→ PASSAGE SOURCE
L’horreur est humaine ?
Côté bitte ou côté vagin ?
Telle est la question qui se pose au visiteur qui souhaite franchir le seuil
de l’exposition rétrospective des actions de l’artiste
serbe Marina Abramovic, qui se tient au sixième étage du
très respectable MoMart de New York en ce mois de mars 2010.
Car l’entrée de l’exposition est occupée par une
porte plutôt étroite où se tiennent debout deux nus intégraux,
des vrais nus, pas des tableaux ou des sculptures, mais deux personnes vraiment à poil,
l’une du sexe féminin et l’autre su sexe masculin, exhibant
leur anatomie charnue, et qui pas à pas, imperceptiblement, se rapprochent
l’une de l’autre rendant le passage de plus en plus malaisé.
Et donc, pour visiter l’exposition, il faut en effet choisir.
De deux choses l’une. Soit le visiteur se faufile entre les deux corps
en tournant le dos aux seins et au sexe de la femme, soit le contraire, auquel
cas, ce même spectateur fait face aux organes génitaux de l’homme.
Spectacle à la fois réjouissant et inquiétant.
Réjouissant, car la vision des visiteurs hésitant d’abord à franchir
le seuil, choqués et hilares, puis se faufilant timidement, en baissant
les yeux entre les deux corps, deux corps d’acteurs qui ont visiblement
reçu la consigne de ne pas bouger, donnent lieu à un jeu de
scène qui crée l’hilarité du public, et en particulier
des gardiens de musée. Inquiétant, car ces deux nus de chair
parviennent, (bravo pour le numéro d’acteur !) à se
tenir dans une immobilité marmoréenne, leur facies se dévisageant
mutuellement, avec une mine concentrée, préoccupée,
comme si les deux nus se livraient à un dialogue orageux, s’adressaient
des invectives, les deux protagonistes affichant au final des masques de
colère. Une sorte de grondement intérieur semblent jaillir
du tréfonds de leurs entrailles.

Lignes d'un jeu de données:
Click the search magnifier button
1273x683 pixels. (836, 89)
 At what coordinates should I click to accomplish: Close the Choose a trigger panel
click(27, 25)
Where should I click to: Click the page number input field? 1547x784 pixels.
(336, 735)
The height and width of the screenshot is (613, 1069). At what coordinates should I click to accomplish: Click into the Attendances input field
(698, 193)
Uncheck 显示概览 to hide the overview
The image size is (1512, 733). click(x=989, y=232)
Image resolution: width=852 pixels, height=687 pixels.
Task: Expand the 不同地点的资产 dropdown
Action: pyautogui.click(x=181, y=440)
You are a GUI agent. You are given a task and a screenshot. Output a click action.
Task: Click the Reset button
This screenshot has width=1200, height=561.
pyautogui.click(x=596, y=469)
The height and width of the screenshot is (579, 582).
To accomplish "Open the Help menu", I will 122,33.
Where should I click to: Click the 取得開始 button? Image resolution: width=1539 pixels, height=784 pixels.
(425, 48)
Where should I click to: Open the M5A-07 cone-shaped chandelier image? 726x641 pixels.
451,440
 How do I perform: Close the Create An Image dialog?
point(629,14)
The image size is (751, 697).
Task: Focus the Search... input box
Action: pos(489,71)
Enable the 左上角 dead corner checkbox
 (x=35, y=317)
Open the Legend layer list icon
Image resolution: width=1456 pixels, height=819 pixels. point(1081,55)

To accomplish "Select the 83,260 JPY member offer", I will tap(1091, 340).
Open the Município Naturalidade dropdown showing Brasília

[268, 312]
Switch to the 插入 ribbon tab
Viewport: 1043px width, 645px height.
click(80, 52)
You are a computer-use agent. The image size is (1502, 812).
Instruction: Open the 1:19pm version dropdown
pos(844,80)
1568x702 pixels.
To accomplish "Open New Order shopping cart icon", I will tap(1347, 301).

→ OBJECTIF
Écrivez la suite du texte sur l'exposition de Marina Abramovic, à partir de l'endroit où il s'arrête. Les items forment un matériau distinct du texte sur l'exposition de Marina Abramovic.

→ RÉPONSE
L’exposition du Momart n’est autre que la rétrospective
des actions de Marina Abramovic qui se sont tenues des années 1960
jusqu’à nos jours. Il s’agit donc de convoquer des comédiens,
de rejouer ces mêmes actions, lesquelles ont donné lieu en leur
temps à des scripts assez précis. L’originalité de
la démarche muséale est que les actions ne sont pas seulement
restituées par des vidéos ou des photos, mais pour la plupart
elles sont rejouées « in live » par des comédiens.
Pour faire bref, soyons sincère, l’exposition de ces actions
donnent d’abord envie de franchement dégueuler. La violence,
la souffrance, le sang et la mort semblent être les ingrédients
consubstantiel d’une humanité réduite à l’omniprésente
nudité de comédiens qui sans être ni beau ni laid, exhibent
leur anatomie assortie de proéminences sexuelles tapageuses :
sexe masculin bien pourvu, vagin ultra velu, (rien à envier à la
Naissance du Monde de Courbet) , fesses mafflues , seins lourds et pendants à grosses
aréoles, chairs blanches ou rougeâtres.
Comment ne pas être indisposé par ce déballage d’actions
où la provocation le dispute à l’obscène ?
Dans une des salles, on peut voir des corps nu copulant avec des squelettes.
Ailleurs, voici des jeunes femmes, assises sur une selle de bicyclette accrochées
en hauteur, pubis évidemment exposé, mimant, bras écartés,
la crucifixion. Plus loin, une femme coincée en hauteur dans ce qui
ressemble à des pièces d’appartement, mais dont le seul
accès possible est le fait d’échelles dont les barreaux
sont des lames de couteaux. Certaines performances sont restituées à l’aide
de vidéos : l’effet n’est pas meilleur : voici
encore des femmes exhibant leur vagins dans les champs sous la pluie, un
couple se giflant, et puis aussi cette action qui valu sans doute la célébrité à l’artiste,
celle où elle se dessine une étoile à cinq branche (emblème
ici du communisme) sur le ventre à la lame de rasoir, avant de s’installer
sur un crucifix horizontal en glace et d’y demeurer nue et sanguinolente
jusqu’à la fonte complète.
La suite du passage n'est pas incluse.